Ask your parents to teach you how they learned about investing. Ask them what resources they would recommend to help you make better financial decisions. Even if you have a well-qualified financial planner, tell your parents you would like a second opinion from theirs. Let them make the introduction and give you permission to look at their portfolio. Tread lightly here, but be persistent. If they are used to keeping these cards close to their chest stay focused on their legacy and how you can help ensure their wishes are honored.

What You Can Do:

Set up a meeting with your parents and their most trusted financial advisor. If they don’t have one, and are used to doing everything themselves, remember to be patient but persistent. Keep the door to this conversation open by asking them questions such as:

  • of their friends who have passed, which ones had the best and worst outcomes when it came to settling the estate?
  • What do they think contributed to that outcome and what did they learn from those situations?

Use this as an opportunity to learn more about how your parents make difficult and complex decisions. While the goal here is to ensure that their assets are invested appropriately for their goals and risk tolerance, the path to get there may not be a straight line or a single conversation.

4. Review Their Income Statement or Budget

Your parents’ budget may not be similar to yours right now, but they may have been similar when they were at the same stage of life as you are right now. They can probably relate to your expenses - paying for groceries for your whole family, gas for multiple cars that commute to and from work and school, children’s college, your own retirement savings, and more. At this stage of their lives, your parents may have a large number of charitable contributions, additional business ventures, multiple homes to manage or any number of other complexities. While you are trying to be a resource for your parents, the challenge is that they may be used to being the expert and the one you come to for advice.  Ask them to help you prepare for further success in your future to gain insight into how prepared (or unprepared) they are.
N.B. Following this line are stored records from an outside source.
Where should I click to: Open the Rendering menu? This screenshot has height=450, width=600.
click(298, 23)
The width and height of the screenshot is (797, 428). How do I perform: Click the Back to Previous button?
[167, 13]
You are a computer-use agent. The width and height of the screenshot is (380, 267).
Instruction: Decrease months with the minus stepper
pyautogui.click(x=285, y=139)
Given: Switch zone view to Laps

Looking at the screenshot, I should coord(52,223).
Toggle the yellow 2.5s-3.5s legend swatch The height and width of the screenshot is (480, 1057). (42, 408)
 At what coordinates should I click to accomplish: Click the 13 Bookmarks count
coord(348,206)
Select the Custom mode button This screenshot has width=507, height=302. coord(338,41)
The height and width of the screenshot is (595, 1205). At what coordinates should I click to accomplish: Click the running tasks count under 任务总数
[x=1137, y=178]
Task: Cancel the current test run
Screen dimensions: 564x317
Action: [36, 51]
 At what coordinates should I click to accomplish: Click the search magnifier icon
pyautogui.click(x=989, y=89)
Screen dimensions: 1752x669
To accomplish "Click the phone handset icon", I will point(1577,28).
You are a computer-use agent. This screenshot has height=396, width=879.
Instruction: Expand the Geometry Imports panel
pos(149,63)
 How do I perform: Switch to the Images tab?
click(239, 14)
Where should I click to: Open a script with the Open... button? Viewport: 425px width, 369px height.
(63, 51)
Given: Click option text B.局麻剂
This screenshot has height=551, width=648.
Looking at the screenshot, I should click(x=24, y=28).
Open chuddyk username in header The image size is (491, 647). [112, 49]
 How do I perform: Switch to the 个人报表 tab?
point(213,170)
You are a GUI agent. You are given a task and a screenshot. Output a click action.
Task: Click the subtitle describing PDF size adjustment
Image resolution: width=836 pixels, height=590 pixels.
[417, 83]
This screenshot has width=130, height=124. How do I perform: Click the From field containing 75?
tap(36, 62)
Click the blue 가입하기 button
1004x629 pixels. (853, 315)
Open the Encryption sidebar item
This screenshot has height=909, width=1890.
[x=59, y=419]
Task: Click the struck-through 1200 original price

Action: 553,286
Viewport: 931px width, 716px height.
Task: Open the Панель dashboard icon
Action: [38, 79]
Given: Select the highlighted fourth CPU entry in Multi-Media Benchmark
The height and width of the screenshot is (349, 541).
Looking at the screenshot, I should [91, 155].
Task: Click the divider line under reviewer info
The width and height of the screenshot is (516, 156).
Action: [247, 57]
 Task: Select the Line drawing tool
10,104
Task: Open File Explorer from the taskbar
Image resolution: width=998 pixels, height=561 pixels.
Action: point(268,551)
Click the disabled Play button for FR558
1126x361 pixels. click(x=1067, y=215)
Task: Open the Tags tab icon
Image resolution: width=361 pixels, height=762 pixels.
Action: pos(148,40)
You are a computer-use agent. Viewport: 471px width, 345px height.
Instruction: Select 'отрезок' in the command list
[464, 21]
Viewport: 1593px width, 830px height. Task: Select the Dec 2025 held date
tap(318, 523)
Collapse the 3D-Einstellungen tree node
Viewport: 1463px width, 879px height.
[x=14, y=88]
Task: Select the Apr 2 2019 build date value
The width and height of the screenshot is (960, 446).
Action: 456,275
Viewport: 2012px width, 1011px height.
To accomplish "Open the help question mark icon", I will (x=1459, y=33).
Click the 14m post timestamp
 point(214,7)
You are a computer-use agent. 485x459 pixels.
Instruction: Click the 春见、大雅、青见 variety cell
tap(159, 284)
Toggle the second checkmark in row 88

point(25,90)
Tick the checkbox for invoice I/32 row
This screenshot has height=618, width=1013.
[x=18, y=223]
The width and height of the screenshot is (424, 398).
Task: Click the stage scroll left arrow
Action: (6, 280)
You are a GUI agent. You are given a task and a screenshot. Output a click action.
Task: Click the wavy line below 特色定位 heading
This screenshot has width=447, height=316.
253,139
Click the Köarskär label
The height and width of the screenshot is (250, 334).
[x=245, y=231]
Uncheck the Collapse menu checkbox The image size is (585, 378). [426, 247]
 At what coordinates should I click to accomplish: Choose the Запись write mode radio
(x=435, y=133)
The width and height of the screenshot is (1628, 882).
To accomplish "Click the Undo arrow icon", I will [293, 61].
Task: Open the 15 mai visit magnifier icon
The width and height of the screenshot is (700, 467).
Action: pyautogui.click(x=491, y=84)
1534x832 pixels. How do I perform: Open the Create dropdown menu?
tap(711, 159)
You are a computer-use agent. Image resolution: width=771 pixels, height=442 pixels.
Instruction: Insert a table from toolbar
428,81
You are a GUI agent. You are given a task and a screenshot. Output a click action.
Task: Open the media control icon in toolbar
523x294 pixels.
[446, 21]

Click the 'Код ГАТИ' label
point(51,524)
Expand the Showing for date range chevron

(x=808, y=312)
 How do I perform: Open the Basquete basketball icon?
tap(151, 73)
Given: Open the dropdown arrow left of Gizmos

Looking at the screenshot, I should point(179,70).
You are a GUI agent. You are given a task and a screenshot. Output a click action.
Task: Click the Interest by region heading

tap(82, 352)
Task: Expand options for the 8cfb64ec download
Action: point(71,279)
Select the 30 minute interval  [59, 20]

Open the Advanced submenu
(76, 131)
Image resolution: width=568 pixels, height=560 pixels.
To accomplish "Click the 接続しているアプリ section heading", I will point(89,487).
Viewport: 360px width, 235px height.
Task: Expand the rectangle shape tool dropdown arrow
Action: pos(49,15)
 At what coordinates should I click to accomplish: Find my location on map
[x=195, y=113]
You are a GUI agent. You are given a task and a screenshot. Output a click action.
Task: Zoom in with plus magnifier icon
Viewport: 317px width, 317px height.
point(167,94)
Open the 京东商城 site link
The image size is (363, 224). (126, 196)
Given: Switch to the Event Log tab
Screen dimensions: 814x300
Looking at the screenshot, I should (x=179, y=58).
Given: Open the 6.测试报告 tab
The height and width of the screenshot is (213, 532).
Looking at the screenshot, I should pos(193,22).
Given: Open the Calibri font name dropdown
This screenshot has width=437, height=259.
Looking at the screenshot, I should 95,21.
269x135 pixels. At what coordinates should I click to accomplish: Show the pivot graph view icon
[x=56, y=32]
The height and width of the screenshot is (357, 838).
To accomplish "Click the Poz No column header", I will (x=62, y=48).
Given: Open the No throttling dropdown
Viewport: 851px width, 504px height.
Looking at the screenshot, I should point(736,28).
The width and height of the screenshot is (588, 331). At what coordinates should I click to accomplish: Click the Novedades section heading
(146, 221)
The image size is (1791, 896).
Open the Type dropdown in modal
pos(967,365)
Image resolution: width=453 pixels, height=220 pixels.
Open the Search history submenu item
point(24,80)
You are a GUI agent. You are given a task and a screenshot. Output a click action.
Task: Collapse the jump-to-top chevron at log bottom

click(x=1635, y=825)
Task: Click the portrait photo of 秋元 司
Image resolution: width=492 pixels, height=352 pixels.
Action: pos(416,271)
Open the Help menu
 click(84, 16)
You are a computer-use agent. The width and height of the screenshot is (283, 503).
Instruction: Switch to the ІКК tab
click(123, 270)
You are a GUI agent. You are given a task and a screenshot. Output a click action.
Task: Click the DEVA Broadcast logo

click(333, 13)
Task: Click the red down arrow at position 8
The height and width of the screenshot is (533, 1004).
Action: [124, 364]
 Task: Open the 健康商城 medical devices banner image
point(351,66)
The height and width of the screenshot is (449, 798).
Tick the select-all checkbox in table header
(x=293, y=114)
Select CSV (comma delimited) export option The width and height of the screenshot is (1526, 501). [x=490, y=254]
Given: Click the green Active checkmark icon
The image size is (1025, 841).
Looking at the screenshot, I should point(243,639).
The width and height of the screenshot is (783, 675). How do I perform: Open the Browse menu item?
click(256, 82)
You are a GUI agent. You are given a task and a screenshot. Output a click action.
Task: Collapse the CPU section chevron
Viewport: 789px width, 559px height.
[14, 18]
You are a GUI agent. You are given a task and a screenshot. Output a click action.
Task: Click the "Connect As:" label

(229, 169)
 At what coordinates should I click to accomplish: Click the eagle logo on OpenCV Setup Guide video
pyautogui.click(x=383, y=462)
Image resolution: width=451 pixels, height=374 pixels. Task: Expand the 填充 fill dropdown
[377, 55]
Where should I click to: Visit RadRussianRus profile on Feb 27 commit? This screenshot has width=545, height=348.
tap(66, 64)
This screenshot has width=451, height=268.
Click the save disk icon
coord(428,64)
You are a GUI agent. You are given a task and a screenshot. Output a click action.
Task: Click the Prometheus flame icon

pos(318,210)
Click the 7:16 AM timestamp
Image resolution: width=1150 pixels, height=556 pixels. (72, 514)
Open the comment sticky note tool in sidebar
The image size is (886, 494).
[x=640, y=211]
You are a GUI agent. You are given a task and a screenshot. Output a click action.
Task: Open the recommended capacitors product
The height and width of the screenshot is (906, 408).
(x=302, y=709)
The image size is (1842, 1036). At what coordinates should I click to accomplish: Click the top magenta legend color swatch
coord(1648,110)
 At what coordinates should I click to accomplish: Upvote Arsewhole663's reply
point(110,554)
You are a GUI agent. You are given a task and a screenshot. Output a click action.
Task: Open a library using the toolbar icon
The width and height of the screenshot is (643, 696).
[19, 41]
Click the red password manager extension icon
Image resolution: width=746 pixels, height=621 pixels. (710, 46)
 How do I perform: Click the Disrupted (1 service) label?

Even if your parents have enough liquid assets or income to support their lifestyle indefinitely, understanding their income statement or budget can help them teach you how to care for the assets they leave behind. We may think we want to keep the family home until we find out how much it costs to maintain or how much the property taxes have increased over the years. Ask your parents to show you how they budget, and if they don’t do it very well, ask them how they think you should handle their resources when the time comes. Once you’ve made it this far in your relationship, and they have shared their income and expenses with you, you may find they are more open to your advice.

What You Can Do:

Set up a time near the end of every month to sit down and review your parent’s income, expenses, and goals. Make an afternoon of it by having lunch together first, so everyone has a full stomach and can focus on the task at hand. Don’t get caught up in the method at first, just learn what you can. Once everyone gets more comfortable with this process, they may be more open to finding the best tools or advisors for their situation.


These four tips may seem like a lot of work, and if that’s the case for you, remember to be patient, ask open-ended questions, and listen carefully. Even if you know there’s a better way to handle their finances, you will most likely have to meet your parents where they are at. Use these tips to find new ways to connect with your parents, learn more about them, and their history. While you have the luxury of time and can have clear conversations, focus on learning how they found their answers before you ask them to listen to your solutions. As stressful as it can be to talk about finances, you may find this process strengthens your relationship with your parents while helping everyone be prepared for the inevitable.